Changing the Game: the Future of European Markets

What Is Currently Happening?

The European markets have been rocked by conflict over the current regulation of exchanges and the information they provide. Various stock exchanges and asset managers are at the forefront of the debate, which could change the future of European Markets.

The EU parliament is discerning a potential change in policy and regulation for brokers and trading platforms to reform the bloc’s security rules and enhance its market efficiency. Recently, questions have been asked about how much information investors should have access to in finding the best deals in Europe’s stock markets. The Exchanges and Asset Managers have been on opposing sides.

At present, investors get delayed pricing on stocks while pre-trade prices on offer are available with depth, while various exchanges provide information on stocks independently. With a complete and accurate view of the European capital markets, investors, both institutional and retail, are able to make investment or trading decisions with a comprehensive view of the available liquidity and trading opportunities.

The EU parliament is now proposing a consolidated tape that updates the completion of share trades in real time. At the same time, various EU states have supported the idea but with less comprehensive pre-trade data.

What Is A Consolidated Tape?

According to NASDAQ, a tape is a service that provides information on the pricing, sizing and volumes of transactions on major exchanges. This information is critical in making investment decisions as market activity typically informs an investor on the best price to buy or sell.

The consolidated tape is simply a combination of all the tapes offered by various exchanges. The European Stock markets remain fragmented as different exchanges exist in multiple countries, with some stocks trading on more than one exchange.

Why Are Exchanges And Asset Managers Opposing Each Other?

On the one hand, Asset Managers believe that a real-time pre-data tape could bring the European Markets in line with the current U.S. Market standards while reversing a worrying trend of the market being less dynamic than its global counterparts.

Exchanges, on the other hand, worry that including the real-time pre-trade data could further distort the structure of European Union Markets as more regulation disrupts the current flow of things.

What Does This Mean For The Future Of European Markets?

A consolidated tape will likely improve transparency and market efficiency as exchanges provide consolidated data on the EU’s prices and volumes of traded securities.
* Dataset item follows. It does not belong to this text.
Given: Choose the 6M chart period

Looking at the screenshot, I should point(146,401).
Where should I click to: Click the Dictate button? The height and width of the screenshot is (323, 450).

Market surveillance for supervisors will be straightforward, with only one source of information required to get a holistic view of the market.

Improved views on trading opportunities and best execution could be enhanced for retail investors and asset managers, while pre and post-trade analysis for fund managers is less ambiguous.

Furthermore, investment flows could be refined while local European businesses can better access global capital as liquidity and pricing information is more robust and accurately presented for global investors.

Finally, such a step could bring the European Markets into the same high-standard position the U.S. markets possess, thereby improving its competitive advantage on a global scale.